How to Use

This teacher’s guide was developed in response to the numerous requests from teachers for a more practical guide to assist them in integrating PA into their classrooms.

This guide is not a curriculum with required objectives and step-by-step lessons, but rather a general framework of ideas, lessons and strategies for you to adapt to your specific needs. While each and every PA project is unique, projects tend to follow a general pattern that has been laid out in the Six Stages. The stages provide a scaffold on which to organize a PA project and progress linearly from the start until the finish of a project.

Throughout this guide there are links to lessons, activities, worksheets, forms, and handouts to integrate PA into your classroom. These documents are also meant to assist in merging project outcomes with learning and performance assessment. The lessons provided can be adapted for various age levels and to focus on certain subject matter learning objectives.

A particularly important issue for teachers is how to align district and state standards of student learning with PA projects. This involves balancing assessment requirements while maintaining student ownership of projects. The third section of the guide provides a simple, adaptable model of how Public Achievement can be crafted to meet standards of student learning. PA can be an effective and engaging tool to address required standards while providing students with meaningful learning opportunities, broadening their idea of the “classroom.”

Different Models for PA in the Classroom

These pages are designed to help you incorporate PA in your classroom in a number of different ways. Three principle models are:

  1. PA as a “stand-alone” program in a self-contained classroom. The teacher acts as coach for a single or multiple groups. Teachers may choose to use this model in one subject area or across the curriculum. Teachers may find that they will want the entire class to work on one project in order to provide desired learning opportunities, or they may allow groups of individual students to select an interest-focus, either wide-open or tied into a particular content/skill area.
  2. To supplement a PA program in your school or classroom that uses outside coaches. The “classic model” for PA is with outside coaches (undergraduates or community volunteers) who work with PA teams once per week. This guide can help you assist this work by constructing supplemental activities to support the work of coaches or as a way to create a multi-day per week curriculum that includes the use of outside coaches.
  3. To pick and choose the resources, strategies, and individual lessons to integrate with your already existing curricula. You may want to use single lessons, mini-units, or PA techniques to compliment your teaching in subjects such as social studies, language arts, science, and arts.

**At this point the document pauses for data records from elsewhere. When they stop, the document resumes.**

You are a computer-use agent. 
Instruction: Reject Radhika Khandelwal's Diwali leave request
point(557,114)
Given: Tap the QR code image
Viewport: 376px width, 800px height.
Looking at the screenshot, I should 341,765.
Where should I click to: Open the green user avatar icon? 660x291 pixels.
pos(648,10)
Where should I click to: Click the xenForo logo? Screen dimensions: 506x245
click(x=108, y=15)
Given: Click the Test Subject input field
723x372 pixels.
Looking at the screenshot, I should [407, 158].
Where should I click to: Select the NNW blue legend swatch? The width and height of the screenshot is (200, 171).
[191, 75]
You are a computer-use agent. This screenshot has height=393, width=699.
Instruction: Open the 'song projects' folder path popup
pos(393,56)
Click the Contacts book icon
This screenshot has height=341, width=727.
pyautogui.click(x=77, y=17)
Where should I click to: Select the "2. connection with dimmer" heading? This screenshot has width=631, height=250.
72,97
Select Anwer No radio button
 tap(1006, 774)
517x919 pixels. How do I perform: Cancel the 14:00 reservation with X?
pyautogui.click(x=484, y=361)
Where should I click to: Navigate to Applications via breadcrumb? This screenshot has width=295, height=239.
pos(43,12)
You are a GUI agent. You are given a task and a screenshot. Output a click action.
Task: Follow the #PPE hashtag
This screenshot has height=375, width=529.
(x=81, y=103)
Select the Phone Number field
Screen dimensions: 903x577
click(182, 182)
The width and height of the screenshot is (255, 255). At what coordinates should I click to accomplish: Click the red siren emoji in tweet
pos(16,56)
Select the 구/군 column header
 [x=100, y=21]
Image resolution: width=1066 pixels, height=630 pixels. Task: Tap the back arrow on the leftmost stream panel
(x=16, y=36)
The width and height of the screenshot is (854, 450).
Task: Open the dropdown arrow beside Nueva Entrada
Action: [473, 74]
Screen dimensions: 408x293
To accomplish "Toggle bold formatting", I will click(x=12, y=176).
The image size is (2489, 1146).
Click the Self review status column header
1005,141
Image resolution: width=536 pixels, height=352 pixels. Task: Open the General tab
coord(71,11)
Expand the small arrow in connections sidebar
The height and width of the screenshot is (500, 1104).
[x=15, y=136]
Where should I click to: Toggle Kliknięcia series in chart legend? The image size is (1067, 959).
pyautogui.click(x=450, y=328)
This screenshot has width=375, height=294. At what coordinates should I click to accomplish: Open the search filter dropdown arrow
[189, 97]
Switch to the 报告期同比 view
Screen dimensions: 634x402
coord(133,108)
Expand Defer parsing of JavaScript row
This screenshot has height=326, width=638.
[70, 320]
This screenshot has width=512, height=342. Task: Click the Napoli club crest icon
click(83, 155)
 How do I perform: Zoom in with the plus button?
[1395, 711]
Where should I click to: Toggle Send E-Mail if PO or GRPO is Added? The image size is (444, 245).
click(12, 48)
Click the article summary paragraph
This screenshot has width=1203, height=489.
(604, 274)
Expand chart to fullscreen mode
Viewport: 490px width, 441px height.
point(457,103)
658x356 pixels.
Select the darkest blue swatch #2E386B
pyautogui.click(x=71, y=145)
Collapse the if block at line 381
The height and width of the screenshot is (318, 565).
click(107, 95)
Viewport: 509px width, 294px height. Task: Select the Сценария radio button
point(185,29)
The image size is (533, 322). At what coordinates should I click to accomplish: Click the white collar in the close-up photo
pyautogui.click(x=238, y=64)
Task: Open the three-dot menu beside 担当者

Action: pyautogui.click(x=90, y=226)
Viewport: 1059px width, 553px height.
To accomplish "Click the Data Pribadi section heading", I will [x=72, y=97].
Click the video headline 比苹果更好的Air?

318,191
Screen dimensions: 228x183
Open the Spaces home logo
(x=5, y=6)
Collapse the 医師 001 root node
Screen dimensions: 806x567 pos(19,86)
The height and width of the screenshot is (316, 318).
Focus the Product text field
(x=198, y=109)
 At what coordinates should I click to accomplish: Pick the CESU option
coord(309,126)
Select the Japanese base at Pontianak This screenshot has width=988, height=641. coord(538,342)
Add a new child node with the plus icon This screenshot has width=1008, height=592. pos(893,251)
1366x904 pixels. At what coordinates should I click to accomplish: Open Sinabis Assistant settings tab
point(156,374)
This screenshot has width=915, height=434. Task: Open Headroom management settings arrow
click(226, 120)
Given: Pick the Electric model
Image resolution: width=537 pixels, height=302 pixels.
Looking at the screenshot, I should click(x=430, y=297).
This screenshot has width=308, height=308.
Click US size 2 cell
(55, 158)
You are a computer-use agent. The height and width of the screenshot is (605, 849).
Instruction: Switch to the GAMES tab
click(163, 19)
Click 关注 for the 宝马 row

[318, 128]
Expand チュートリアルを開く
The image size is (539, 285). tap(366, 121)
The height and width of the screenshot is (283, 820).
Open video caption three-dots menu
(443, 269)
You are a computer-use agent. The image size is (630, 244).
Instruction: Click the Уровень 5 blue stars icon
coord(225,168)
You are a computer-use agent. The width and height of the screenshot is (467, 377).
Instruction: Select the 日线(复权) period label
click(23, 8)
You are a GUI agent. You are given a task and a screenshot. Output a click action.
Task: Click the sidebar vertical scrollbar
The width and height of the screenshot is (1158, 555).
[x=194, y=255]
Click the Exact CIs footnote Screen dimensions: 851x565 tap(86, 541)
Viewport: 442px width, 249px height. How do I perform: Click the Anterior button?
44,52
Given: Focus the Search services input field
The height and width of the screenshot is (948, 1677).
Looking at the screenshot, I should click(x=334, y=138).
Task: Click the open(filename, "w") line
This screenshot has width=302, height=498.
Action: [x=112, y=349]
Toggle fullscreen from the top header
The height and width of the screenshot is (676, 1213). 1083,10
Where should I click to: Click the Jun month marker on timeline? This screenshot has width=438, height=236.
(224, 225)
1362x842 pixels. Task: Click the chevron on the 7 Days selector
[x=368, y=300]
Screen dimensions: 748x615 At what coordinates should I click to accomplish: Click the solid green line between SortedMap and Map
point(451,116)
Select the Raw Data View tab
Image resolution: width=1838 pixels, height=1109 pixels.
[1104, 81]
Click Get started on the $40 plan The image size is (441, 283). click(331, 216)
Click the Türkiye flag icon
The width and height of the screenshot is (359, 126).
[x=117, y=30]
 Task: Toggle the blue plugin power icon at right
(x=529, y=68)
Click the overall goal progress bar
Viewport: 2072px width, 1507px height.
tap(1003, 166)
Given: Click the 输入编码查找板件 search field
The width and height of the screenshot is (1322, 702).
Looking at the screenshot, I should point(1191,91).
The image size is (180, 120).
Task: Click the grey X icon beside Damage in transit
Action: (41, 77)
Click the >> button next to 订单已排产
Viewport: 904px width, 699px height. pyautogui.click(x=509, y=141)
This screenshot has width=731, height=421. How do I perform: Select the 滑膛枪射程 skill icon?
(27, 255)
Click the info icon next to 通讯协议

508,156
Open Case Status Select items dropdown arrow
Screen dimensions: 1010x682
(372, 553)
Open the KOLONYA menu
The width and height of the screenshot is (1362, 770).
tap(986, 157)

  1. Familiarize yourself with the core elements and basic process of PA by reading through the Web-guide and exploring the PA web-site.
  2. Identify standards and objectives to focus on in PA and develop an assessment plan (See Six Stages. One of the problems many teachers encounter when thinking about Public Achievement is how to align state and district standards, PA projects and assessment while maintaining student ownership. The second section of the teacher’s guide, Joining Public Achievement to the Curriculum, provides a model to align PA and standards of student learning.
  3. Select lessons from the 6 Stages of PA and the lessons and activities section. The 6 Stages of PA presents a chronological framework outlining students projects from start to finish. This should give you an idea of how to organize student projects over time. Example lessons and exercises are meant to assist you in merging project outcomes with learning assessment and performance needs. It is important to note that PA does not strictly follow this order. Many of the stages are present throughout – for instance, students will take action long before they determine their project.
  4. Work with students to design how PA is implemented and assessed.